<白い壁:第二章・・・9>
「はい・・・はい・・・」
受話器を持つ手がだんだんと汗ばんでくる。
相手は姑の芳子だ。
「ちょっと、まゆこさん、ちゃんと聞いているの?
病院だって、違うところに行ってみれば、
結果も変わるかもしれないでしょ?
雄二はあまり言うなって言うけど、
自分の息子の子どもが見たいという親の気持ち、
まゆこさんにもわかるでしょ?」
マシンガンが耳元でがなりたてる。
最近、少し調子が良かったせいか、
勢い余って、普段は出ない電話に出てしまったのだ。
しかも相手は芳子。
これはもうまゆこにとっては地獄である。
「あの、お義母さん、その件はもう雄二さんとは話して・・・」
言い終わらないうちに、次のマシンガンが打たれる。
そうなるともう、芳子の気が済むまで、
いや、済むことは一生ないだろうが、
とにかく、まゆこは貝になって、受話器を持っていなければならない。
だんだんと息苦しくなる。
胸をもやもやとした黒い霧が覆う。
頭は冷たく冷えて、芳子の声が遠くに聞える。
「・・・なのよ。わかった?もうほんといい加減にしてよね!
雄二にもよく言っておいてちょうだい」
「はい・・・」
やっと、マシンガンが止まった。
受話器を電話に戻したまゆこは、急いでピルケースを取り出した。
ここにいざというときの頓服薬が入っている。
冷蔵庫に走り、コップに水を入れると一気に薬を飲み込んだ。
そして、ソファに倒れこむと、
丸くなって、「15分・・・15分・・・」とつぶやいた。
15分でだいたい薬が効いてくるのだ。
その15分を待てば、とりあえず心の平静は保てる。
耳に残る芳子の声。
内容はうわの空で聞いているから、細かいことまでは覚えていない。
ただただ、まゆこを責める言葉を吐いていたことだけは覚えている。
涙が頬を伝った。
何度も何度も雄二と交わしてきた約束、
「子どものことは気にしない。

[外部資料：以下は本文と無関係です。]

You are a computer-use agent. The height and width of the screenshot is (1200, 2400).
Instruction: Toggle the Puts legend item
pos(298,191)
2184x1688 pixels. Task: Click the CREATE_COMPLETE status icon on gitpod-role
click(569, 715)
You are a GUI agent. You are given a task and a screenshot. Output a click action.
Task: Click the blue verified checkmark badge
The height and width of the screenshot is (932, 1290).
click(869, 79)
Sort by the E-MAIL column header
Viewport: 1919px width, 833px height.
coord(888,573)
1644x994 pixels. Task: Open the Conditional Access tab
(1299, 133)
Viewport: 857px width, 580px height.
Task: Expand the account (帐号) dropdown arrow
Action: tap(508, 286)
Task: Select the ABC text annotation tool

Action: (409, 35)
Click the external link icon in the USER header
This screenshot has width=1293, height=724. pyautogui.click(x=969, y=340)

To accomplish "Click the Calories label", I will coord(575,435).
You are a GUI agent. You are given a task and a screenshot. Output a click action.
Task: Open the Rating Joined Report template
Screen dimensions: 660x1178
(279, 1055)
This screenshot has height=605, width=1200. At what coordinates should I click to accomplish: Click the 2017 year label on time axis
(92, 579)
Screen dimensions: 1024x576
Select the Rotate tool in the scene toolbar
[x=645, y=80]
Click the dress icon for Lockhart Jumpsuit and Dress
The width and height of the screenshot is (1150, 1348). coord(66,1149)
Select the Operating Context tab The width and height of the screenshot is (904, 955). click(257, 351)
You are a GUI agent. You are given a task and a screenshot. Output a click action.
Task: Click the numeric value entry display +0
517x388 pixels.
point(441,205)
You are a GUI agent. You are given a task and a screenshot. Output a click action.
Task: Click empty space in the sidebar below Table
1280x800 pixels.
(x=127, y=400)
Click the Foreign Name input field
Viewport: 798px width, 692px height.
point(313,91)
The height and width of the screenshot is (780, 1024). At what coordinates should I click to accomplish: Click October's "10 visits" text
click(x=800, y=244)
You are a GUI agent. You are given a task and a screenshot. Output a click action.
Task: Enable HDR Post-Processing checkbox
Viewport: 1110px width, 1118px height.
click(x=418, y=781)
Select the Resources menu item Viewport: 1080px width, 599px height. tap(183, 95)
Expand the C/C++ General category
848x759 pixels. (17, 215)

2人でいれば幸せなんだから」
そう、幸せだ。
雄二と2人での生活。
病気にはなってしまったが、まゆこは幸せなのだ。
「大丈夫、大丈夫、大丈夫・・・」
小さくつぶやく。
雄二が何かあると良くそう言って、まゆこをなぐさめてくれる。
「大丈夫、大丈夫・・・」
だんだんと落ち着いてきた。
涙も止まった。
今日の電話の件を雄二に話すのがつらい。
また思い出してしまうから。
そして、雄二はきっと芳子に電話を掛けて、
「いい加減にしてほしいのはこっちの方だ!」と、
芳子に言うのだろう。
味方である雄二は心強い。
急に雄二に会いたくなった・・・
でも帰ってくるまで、まだまだ時間がある。
「大丈夫」
もう一度だけつぶやいて、まゆこは目を閉じた。